### RECORDS FOR THE TASK
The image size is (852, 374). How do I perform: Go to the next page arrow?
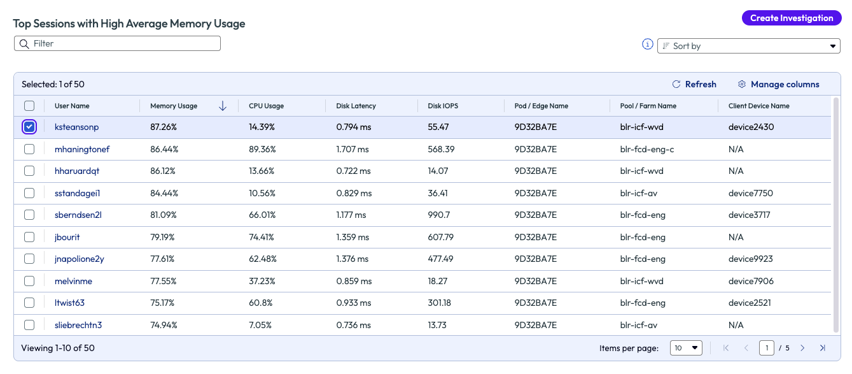coord(802,348)
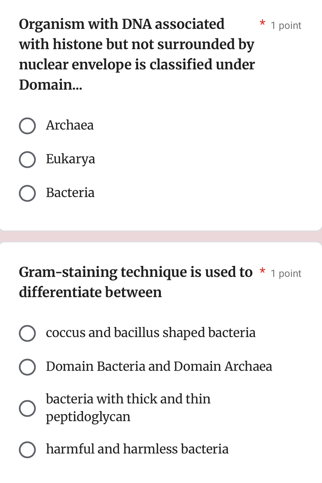Click the required asterisk on Gram-staining question
The image size is (322, 483).
(x=262, y=271)
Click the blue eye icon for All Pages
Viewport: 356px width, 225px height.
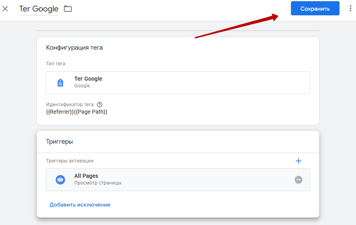[60, 180]
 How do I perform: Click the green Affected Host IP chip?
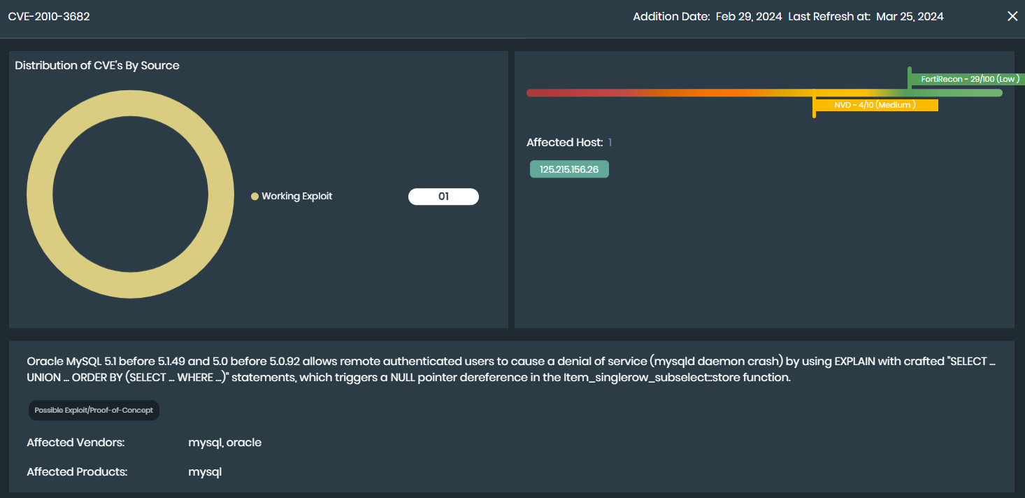pyautogui.click(x=569, y=169)
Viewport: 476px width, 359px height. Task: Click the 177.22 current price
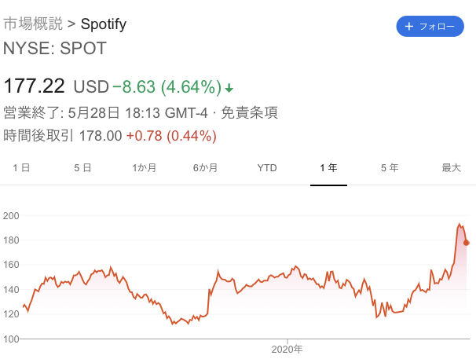click(x=35, y=85)
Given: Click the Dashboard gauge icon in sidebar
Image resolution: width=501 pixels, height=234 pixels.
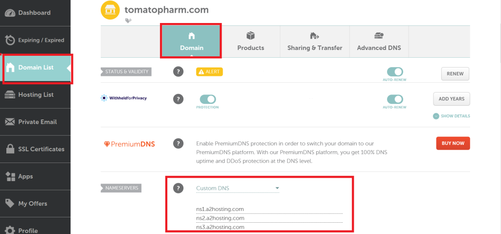Looking at the screenshot, I should (10, 13).
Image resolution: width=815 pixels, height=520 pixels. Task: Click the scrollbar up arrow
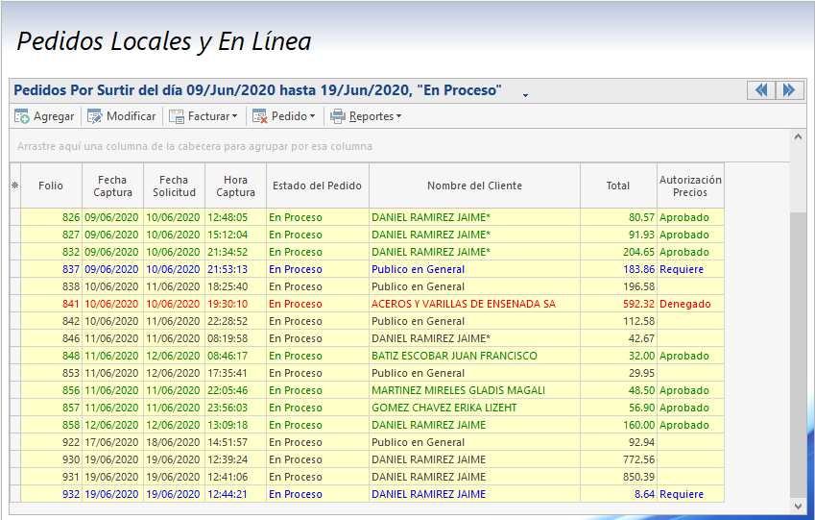tap(798, 137)
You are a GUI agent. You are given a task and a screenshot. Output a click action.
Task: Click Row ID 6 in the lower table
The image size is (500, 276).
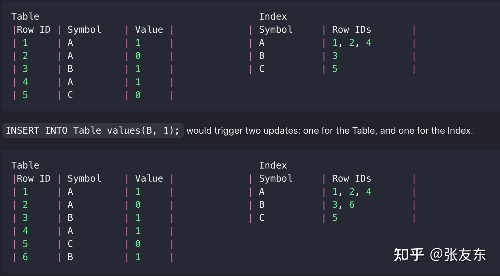click(x=25, y=257)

### WHAT THE EXERCISE ASKS
Your answer must be a single number: the count of lines in these records that contain "icon".

### RESPONSE TO THE TASK
2